You will need
- Stand mixer or electric mixer
- 23cm cake tins with a removable base
- Large bowl
- Piping bag
- Wire rack
- Baking paper
- 4 tbsp of grated white chocolate
For the chocolate sponge
- 300g plain flour
- 300g caster sugar
- 6 medium size free-range eggs
- 3 tbsp of cocoa powder
For the chocolate filling
- 250g dark chocolate 75%
- 250g milk chocolate
- 115g butter
- 175g icing sugar
- 125ml single cream
- Put oven rack in middle position and preheat the oven to 180˚C/Gas mark 4. Lay 23cm cake tin with baking paper.
- Using stand mixer whisk eggs together with sugar until thick and pale yellow.
- Sieve flour gradually with cocoa powder into a whipped eggs and mix gently until combined.
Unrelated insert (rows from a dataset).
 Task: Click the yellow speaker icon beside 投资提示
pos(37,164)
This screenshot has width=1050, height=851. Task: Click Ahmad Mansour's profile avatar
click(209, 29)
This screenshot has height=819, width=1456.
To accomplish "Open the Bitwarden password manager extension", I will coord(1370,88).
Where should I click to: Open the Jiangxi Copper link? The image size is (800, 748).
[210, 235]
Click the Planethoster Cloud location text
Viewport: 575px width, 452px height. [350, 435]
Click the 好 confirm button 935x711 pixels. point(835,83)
- Pour dough into the prepared cake tin and place in the oven for 45-50 minutes.
- When the chocolate sponge is ready, set aside to chill for 10 minutes. Remove sponge from the tin and allow to cool completely on a wire rack.
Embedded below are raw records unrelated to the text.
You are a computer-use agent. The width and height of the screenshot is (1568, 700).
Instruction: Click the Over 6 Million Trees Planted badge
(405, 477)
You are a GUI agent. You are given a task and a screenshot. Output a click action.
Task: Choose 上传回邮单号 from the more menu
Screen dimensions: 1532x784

- To prepare the chocolate filling place the chocolates in a large bowl over a saucepan of gently simmering water stirring occasionally. When chocolate completely melts mix through cream and set aside to cool.
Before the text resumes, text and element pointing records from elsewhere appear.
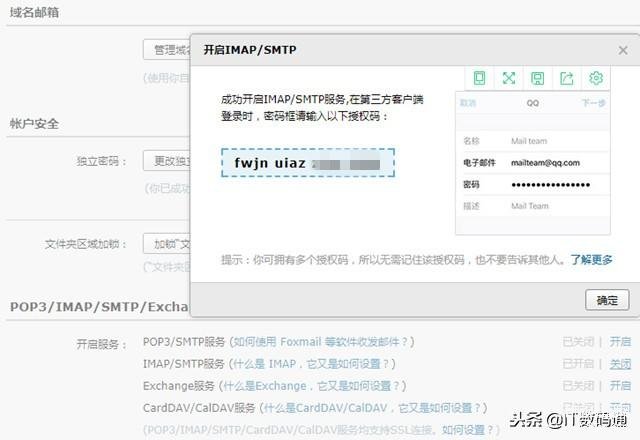Viewport: 640px width, 440px height.
Task: Click the 密码 password field
Action: (550, 185)
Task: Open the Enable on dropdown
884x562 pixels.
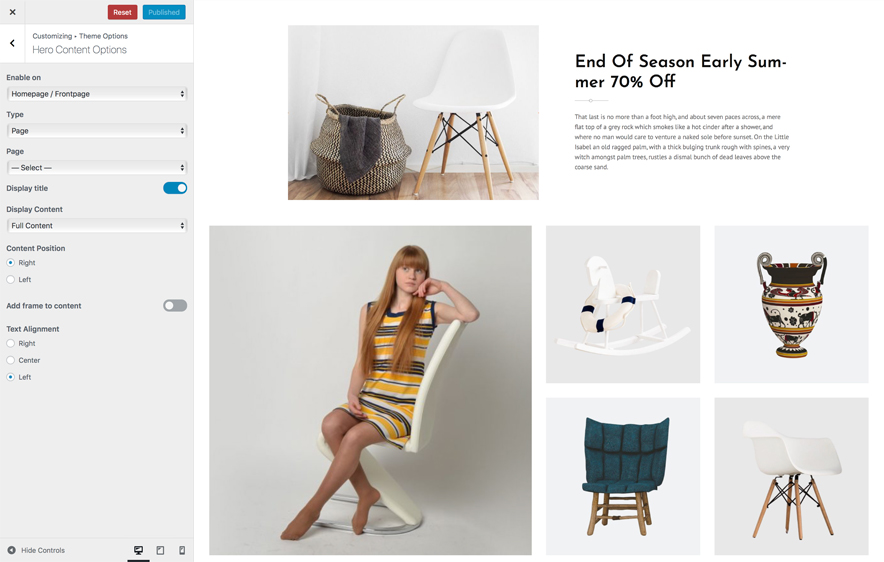Action: coord(97,94)
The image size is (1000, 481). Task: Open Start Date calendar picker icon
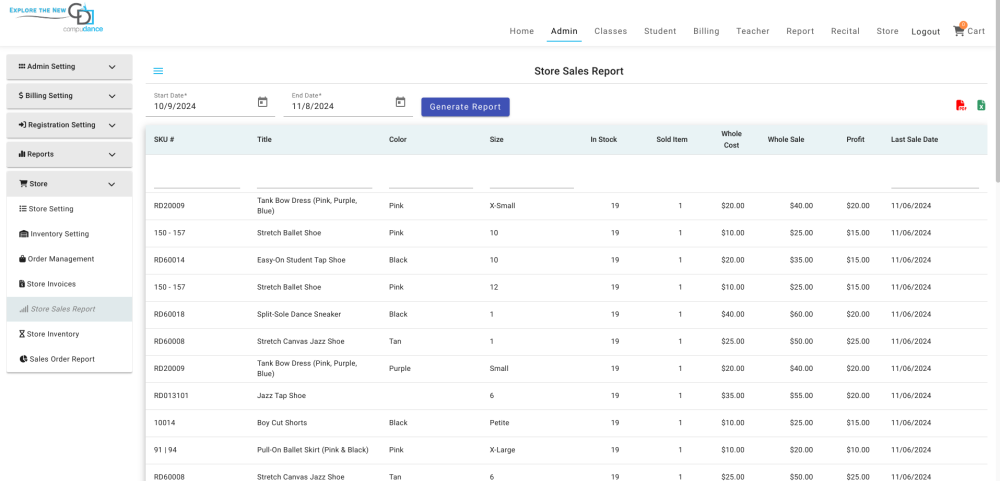[263, 102]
- Meanwhile cream butter and the sugar using a stand mixer. Pour gradually chocolate mixture and mix until combined.
- Cut chocolate sponge horizontally into 3 layers.
- To assemble the cake, place one of the chocolate sponge layers on a cake stand and spread with one-third of the chocolate filling, repeat the process with the last two layers. Sprinkle over the chocolate layer cake grated white chocolate, cut into the 12 portions and serve with whipped cream or ice cream.